• **What you will do**
Write the records out again, exactly.
Start of Block
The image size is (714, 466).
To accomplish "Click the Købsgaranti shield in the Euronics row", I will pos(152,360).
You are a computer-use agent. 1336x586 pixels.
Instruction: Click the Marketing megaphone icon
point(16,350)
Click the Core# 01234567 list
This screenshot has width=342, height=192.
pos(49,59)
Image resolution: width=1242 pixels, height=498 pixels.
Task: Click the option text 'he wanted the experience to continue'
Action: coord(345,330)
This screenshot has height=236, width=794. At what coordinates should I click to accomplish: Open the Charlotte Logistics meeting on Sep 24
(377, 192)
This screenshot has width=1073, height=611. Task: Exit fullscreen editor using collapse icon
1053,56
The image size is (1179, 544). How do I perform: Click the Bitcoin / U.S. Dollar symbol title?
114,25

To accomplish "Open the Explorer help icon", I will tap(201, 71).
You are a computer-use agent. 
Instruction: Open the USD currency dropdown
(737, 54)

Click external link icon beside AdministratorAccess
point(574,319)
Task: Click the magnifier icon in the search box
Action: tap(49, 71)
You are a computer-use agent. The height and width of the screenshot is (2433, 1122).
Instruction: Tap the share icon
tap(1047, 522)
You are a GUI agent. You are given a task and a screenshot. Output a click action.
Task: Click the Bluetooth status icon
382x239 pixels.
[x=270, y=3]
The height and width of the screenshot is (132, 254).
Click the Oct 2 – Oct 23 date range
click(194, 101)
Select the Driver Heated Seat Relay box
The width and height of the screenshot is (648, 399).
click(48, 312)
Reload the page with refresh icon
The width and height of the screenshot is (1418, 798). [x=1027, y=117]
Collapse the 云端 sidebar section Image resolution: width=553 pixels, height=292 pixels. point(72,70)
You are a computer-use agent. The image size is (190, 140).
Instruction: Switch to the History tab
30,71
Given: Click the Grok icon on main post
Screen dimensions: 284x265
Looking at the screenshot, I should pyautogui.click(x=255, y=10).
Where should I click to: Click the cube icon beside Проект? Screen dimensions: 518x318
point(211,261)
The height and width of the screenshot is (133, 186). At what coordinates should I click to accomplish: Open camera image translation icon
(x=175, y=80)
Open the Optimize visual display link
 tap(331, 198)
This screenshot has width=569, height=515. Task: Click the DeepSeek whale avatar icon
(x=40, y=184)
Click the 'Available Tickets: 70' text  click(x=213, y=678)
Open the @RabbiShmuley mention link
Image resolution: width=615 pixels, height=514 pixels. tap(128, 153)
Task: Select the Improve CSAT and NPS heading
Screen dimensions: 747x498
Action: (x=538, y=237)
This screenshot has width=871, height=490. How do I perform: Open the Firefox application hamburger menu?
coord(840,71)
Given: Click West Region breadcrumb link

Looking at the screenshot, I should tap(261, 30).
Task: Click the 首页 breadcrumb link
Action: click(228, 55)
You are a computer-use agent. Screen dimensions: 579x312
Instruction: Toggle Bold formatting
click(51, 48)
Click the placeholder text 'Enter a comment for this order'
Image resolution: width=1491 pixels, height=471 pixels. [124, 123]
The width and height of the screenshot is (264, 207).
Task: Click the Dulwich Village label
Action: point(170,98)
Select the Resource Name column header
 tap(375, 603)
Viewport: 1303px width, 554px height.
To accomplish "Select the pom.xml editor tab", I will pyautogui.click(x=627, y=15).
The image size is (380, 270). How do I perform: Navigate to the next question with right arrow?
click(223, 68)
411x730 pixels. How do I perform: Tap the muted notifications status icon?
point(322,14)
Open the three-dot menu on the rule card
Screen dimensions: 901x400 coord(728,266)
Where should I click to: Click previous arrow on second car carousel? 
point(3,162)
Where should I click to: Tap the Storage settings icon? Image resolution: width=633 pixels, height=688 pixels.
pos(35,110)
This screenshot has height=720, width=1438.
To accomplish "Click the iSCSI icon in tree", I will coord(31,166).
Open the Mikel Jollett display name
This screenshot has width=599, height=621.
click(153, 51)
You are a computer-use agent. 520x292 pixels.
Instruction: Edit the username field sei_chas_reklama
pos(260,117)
End of Block
• **Solved exercise**
The image size is (714, 466).
To accomplish "Click the Købsgaranti shield in the Euronics row", I will pos(152,360).
You are a computer-use agent. 1336x586 pixels.
Instruction: Click the Marketing megaphone icon
point(16,350)
Click the Core# 01234567 list
This screenshot has width=342, height=192.
pos(49,59)
Image resolution: width=1242 pixels, height=498 pixels.
Task: Click the option text 'he wanted the experience to continue'
Action: coord(345,330)
This screenshot has height=236, width=794. At what coordinates should I click to accomplish: Open the Charlotte Logistics meeting on Sep 24
(377, 192)
This screenshot has width=1073, height=611. Task: Exit fullscreen editor using collapse icon
1053,56
The image size is (1179, 544). How do I perform: Click the Bitcoin / U.S. Dollar symbol title?
114,25

To accomplish "Open the Explorer help icon", I will tap(201, 71).
You are a computer-use agent. 
Instruction: Open the USD currency dropdown
(737, 54)

Click external link icon beside AdministratorAccess
point(574,319)
Task: Click the magnifier icon in the search box
Action: tap(49, 71)
You are a computer-use agent. The height and width of the screenshot is (2433, 1122).
Instruction: Tap the share icon
tap(1047, 522)
You are a GUI agent. You are given a task and a screenshot. Output a click action.
Task: Click the Bluetooth status icon
382x239 pixels.
[x=270, y=3]
The height and width of the screenshot is (132, 254).
Click the Oct 2 – Oct 23 date range
click(194, 101)
Select the Driver Heated Seat Relay box
The width and height of the screenshot is (648, 399).
click(48, 312)
Reload the page with refresh icon
The width and height of the screenshot is (1418, 798). [x=1027, y=117]
Collapse the 云端 sidebar section Image resolution: width=553 pixels, height=292 pixels. point(72,70)
You are a computer-use agent. The image size is (190, 140).
Instruction: Switch to the History tab
30,71
Given: Click the Grok icon on main post
Screen dimensions: 284x265
Looking at the screenshot, I should pyautogui.click(x=255, y=10).
Where should I click to: Click the cube icon beside Проект? Screen dimensions: 518x318
point(211,261)
The height and width of the screenshot is (133, 186). At what coordinates should I click to accomplish: Open camera image translation icon
(x=175, y=80)
Open the Optimize visual display link
 tap(331, 198)
This screenshot has width=569, height=515. Task: Click the DeepSeek whale avatar icon
(x=40, y=184)
Click the 'Available Tickets: 70' text  click(x=213, y=678)
Open the @RabbiShmuley mention link
Image resolution: width=615 pixels, height=514 pixels. tap(128, 153)
Task: Select the Improve CSAT and NPS heading
Screen dimensions: 747x498
Action: (x=538, y=237)
This screenshot has width=871, height=490. How do I perform: Open the Firefox application hamburger menu?
coord(840,71)
Given: Click West Region breadcrumb link

Looking at the screenshot, I should tap(261, 30).
Task: Click the 首页 breadcrumb link
Action: click(228, 55)
You are a computer-use agent. Screen dimensions: 579x312
Instruction: Toggle Bold formatting
click(51, 48)
Click the placeholder text 'Enter a comment for this order'
Image resolution: width=1491 pixels, height=471 pixels. [124, 123]
The width and height of the screenshot is (264, 207).
Task: Click the Dulwich Village label
Action: point(170,98)
Select the Resource Name column header
 tap(375, 603)
Viewport: 1303px width, 554px height.
To accomplish "Select the pom.xml editor tab", I will pyautogui.click(x=627, y=15).
The image size is (380, 270). How do I perform: Navigate to the next question with right arrow?
click(223, 68)
411x730 pixels. How do I perform: Tap the muted notifications status icon?
point(322,14)
Open the three-dot menu on the rule card
Screen dimensions: 901x400 coord(728,266)
Where should I click to: Click previous arrow on second car carousel? 
point(3,162)
Where should I click to: Tap the Storage settings icon? Image resolution: width=633 pixels, height=688 pixels.
pos(35,110)
This screenshot has height=720, width=1438.
To accomplish "Click the iSCSI icon in tree", I will coord(31,166).
Open the Mikel Jollett display name
This screenshot has width=599, height=621.
click(153, 51)
You are a computer-use agent. 520x292 pixels.
Instruction: Edit the username field sei_chas_reklama
pos(260,117)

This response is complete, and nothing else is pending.